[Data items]
###

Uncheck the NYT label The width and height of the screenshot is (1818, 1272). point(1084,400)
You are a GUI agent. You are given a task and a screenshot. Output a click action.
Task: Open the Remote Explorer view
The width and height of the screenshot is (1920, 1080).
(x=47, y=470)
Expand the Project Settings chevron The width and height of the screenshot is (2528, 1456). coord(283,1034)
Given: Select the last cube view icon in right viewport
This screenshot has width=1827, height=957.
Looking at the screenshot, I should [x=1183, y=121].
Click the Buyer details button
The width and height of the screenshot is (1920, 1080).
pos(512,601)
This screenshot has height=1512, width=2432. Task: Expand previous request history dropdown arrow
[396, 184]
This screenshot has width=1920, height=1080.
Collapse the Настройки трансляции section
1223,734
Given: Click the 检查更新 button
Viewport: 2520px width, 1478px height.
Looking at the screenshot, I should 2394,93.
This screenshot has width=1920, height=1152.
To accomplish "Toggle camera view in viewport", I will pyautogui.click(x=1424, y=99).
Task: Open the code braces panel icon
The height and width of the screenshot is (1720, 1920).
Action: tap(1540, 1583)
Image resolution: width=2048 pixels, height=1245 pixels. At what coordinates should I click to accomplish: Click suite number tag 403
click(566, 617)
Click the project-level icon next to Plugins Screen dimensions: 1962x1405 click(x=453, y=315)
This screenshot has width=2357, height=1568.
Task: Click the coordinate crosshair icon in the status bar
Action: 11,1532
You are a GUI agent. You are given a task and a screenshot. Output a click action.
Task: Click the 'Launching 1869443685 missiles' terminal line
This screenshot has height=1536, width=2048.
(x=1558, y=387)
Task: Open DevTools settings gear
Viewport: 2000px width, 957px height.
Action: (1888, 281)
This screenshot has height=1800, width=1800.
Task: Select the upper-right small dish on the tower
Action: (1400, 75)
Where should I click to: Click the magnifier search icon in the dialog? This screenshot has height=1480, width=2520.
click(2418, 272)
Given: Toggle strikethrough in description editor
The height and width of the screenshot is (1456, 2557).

###

Task: The data given before this task must be transcribed exactly and in full.

Exercise answer:
Uncheck the NYT label The width and height of the screenshot is (1818, 1272). point(1084,400)
You are a GUI agent. You are given a task and a screenshot. Output a click action.
Task: Open the Remote Explorer view
The width and height of the screenshot is (1920, 1080).
(x=47, y=470)
Expand the Project Settings chevron The width and height of the screenshot is (2528, 1456). coord(283,1034)
Given: Select the last cube view icon in right viewport
This screenshot has width=1827, height=957.
Looking at the screenshot, I should [x=1183, y=121].
Click the Buyer details button
The width and height of the screenshot is (1920, 1080).
pos(512,601)
This screenshot has height=1512, width=2432. Task: Expand previous request history dropdown arrow
[396, 184]
This screenshot has width=1920, height=1080.
Collapse the Настройки трансляции section
1223,734
Given: Click the 检查更新 button
Viewport: 2520px width, 1478px height.
Looking at the screenshot, I should 2394,93.
This screenshot has width=1920, height=1152.
To accomplish "Toggle camera view in viewport", I will pyautogui.click(x=1424, y=99).
Task: Open the code braces panel icon
The height and width of the screenshot is (1720, 1920).
Action: tap(1540, 1583)
Image resolution: width=2048 pixels, height=1245 pixels. At what coordinates should I click to accomplish: Click suite number tag 403
click(566, 617)
Click the project-level icon next to Plugins Screen dimensions: 1962x1405 click(x=453, y=315)
This screenshot has width=2357, height=1568.
Task: Click the coordinate crosshair icon in the status bar
Action: 11,1532
You are a GUI agent. You are given a task and a screenshot. Output a click action.
Task: Click the 'Launching 1869443685 missiles' terminal line
This screenshot has height=1536, width=2048.
(x=1558, y=387)
Task: Open DevTools settings gear
Viewport: 2000px width, 957px height.
Action: (1888, 281)
This screenshot has height=1800, width=1800.
Task: Select the upper-right small dish on the tower
Action: (1400, 75)
Where should I click to: Click the magnifier search icon in the dialog? This screenshot has height=1480, width=2520.
click(2418, 272)
Given: Toggle strikethrough in description editor
The height and width of the screenshot is (1456, 2557).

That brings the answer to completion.